• Stated problem: Write out the listing below with no changes, from its first line through the line containing "Looking at the screenshot, I should click(207, 239).", inclusive.

[Lines of data]
__________

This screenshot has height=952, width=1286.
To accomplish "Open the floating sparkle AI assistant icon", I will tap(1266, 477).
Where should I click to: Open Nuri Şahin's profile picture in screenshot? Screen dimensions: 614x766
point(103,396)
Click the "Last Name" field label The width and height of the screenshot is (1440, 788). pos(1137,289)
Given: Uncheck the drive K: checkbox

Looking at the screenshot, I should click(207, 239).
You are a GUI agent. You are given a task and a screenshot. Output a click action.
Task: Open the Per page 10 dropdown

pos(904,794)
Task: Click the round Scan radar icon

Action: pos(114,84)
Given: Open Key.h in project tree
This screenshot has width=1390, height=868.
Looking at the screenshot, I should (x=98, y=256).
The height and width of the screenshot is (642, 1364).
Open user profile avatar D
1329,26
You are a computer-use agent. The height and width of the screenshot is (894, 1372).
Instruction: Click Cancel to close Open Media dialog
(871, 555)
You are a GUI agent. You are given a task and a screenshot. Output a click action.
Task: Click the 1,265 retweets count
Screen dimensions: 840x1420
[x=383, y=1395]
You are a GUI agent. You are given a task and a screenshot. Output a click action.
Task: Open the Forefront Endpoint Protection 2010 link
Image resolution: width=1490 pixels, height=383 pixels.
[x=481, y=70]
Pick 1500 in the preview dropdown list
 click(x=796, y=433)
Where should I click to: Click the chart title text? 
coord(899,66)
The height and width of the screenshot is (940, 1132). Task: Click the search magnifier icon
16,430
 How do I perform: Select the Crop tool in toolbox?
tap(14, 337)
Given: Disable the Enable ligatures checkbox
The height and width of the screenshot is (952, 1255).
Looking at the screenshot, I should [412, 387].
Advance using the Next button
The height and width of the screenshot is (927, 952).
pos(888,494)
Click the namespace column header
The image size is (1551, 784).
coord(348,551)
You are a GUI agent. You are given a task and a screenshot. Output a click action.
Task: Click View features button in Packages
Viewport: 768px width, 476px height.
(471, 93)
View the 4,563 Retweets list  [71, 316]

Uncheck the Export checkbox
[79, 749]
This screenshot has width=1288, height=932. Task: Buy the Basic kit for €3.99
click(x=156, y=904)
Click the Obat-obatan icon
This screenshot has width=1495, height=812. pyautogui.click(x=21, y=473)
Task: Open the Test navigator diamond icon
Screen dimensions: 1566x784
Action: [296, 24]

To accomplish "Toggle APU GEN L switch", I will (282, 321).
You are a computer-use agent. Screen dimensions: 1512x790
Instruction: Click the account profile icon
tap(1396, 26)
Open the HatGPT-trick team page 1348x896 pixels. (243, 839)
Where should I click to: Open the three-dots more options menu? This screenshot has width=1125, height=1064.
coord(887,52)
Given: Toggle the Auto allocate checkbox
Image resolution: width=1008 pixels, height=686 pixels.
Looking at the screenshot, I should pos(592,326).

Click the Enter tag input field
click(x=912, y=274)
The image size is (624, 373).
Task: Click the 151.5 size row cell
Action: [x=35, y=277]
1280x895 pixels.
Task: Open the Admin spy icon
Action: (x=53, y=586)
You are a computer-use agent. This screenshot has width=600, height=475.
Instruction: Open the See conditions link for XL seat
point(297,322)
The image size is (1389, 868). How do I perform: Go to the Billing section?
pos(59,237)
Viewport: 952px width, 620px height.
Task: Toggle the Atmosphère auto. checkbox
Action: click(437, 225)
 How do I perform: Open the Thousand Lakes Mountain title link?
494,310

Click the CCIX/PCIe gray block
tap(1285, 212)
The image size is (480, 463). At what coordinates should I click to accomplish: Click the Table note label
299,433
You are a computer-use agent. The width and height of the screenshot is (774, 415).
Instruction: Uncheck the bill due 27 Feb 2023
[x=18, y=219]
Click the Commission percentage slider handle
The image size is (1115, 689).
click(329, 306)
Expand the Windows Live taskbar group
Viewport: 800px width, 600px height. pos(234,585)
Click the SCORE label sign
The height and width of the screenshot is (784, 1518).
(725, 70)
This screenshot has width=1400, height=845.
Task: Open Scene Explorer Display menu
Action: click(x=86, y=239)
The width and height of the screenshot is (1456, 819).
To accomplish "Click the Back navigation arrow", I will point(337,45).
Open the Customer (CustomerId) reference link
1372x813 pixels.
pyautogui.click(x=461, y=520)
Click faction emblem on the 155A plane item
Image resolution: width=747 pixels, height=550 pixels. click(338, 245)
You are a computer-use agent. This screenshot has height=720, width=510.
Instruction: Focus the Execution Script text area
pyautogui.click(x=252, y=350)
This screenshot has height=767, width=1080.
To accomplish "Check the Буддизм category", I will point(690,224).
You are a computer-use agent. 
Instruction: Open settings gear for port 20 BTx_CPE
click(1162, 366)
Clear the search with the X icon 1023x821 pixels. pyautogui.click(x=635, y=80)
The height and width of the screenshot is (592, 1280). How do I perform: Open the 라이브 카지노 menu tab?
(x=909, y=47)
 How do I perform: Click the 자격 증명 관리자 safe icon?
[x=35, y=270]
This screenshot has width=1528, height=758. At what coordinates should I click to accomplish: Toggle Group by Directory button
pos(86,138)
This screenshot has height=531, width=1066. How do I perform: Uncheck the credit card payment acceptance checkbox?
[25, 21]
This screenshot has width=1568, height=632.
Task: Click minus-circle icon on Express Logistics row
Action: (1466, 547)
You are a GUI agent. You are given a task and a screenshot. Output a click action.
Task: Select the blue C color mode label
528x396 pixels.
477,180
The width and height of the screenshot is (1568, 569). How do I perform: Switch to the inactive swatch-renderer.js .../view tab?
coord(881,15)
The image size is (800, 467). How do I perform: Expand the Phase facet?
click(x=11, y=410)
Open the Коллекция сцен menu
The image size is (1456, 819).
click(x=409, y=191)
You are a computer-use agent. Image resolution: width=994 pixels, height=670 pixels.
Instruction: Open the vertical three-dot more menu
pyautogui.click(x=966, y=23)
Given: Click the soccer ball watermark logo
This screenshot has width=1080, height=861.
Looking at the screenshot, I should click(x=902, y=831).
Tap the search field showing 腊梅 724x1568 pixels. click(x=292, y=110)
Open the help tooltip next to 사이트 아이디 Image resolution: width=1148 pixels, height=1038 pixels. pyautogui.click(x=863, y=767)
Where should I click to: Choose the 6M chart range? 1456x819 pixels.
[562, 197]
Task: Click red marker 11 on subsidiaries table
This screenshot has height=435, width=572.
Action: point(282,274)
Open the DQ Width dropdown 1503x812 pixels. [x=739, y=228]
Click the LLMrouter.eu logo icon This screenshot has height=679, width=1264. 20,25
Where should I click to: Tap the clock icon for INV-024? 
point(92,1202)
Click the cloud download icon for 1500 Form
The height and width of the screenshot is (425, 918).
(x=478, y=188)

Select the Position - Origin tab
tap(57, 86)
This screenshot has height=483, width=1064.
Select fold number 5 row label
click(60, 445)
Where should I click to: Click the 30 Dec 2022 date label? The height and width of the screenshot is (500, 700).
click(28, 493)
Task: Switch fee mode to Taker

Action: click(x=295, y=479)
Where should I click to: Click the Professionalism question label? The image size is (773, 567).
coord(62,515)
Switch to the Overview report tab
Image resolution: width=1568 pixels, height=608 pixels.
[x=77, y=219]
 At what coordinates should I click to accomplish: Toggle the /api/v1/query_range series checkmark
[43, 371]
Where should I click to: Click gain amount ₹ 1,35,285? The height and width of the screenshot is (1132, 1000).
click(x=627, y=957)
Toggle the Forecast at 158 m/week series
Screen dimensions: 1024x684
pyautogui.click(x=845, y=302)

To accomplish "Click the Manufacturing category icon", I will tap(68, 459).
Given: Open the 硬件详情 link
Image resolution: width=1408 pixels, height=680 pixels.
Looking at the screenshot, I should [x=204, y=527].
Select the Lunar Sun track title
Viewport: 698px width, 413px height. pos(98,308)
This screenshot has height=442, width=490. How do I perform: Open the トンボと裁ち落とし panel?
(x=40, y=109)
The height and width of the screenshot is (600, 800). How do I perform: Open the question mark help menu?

__________

• The reply:
This screenshot has height=952, width=1286.
To accomplish "Open the floating sparkle AI assistant icon", I will tap(1266, 477).
Where should I click to: Open Nuri Şahin's profile picture in screenshot? Screen dimensions: 614x766
point(103,396)
Click the "Last Name" field label The width and height of the screenshot is (1440, 788). pos(1137,289)
Given: Uncheck the drive K: checkbox

Looking at the screenshot, I should click(207, 239).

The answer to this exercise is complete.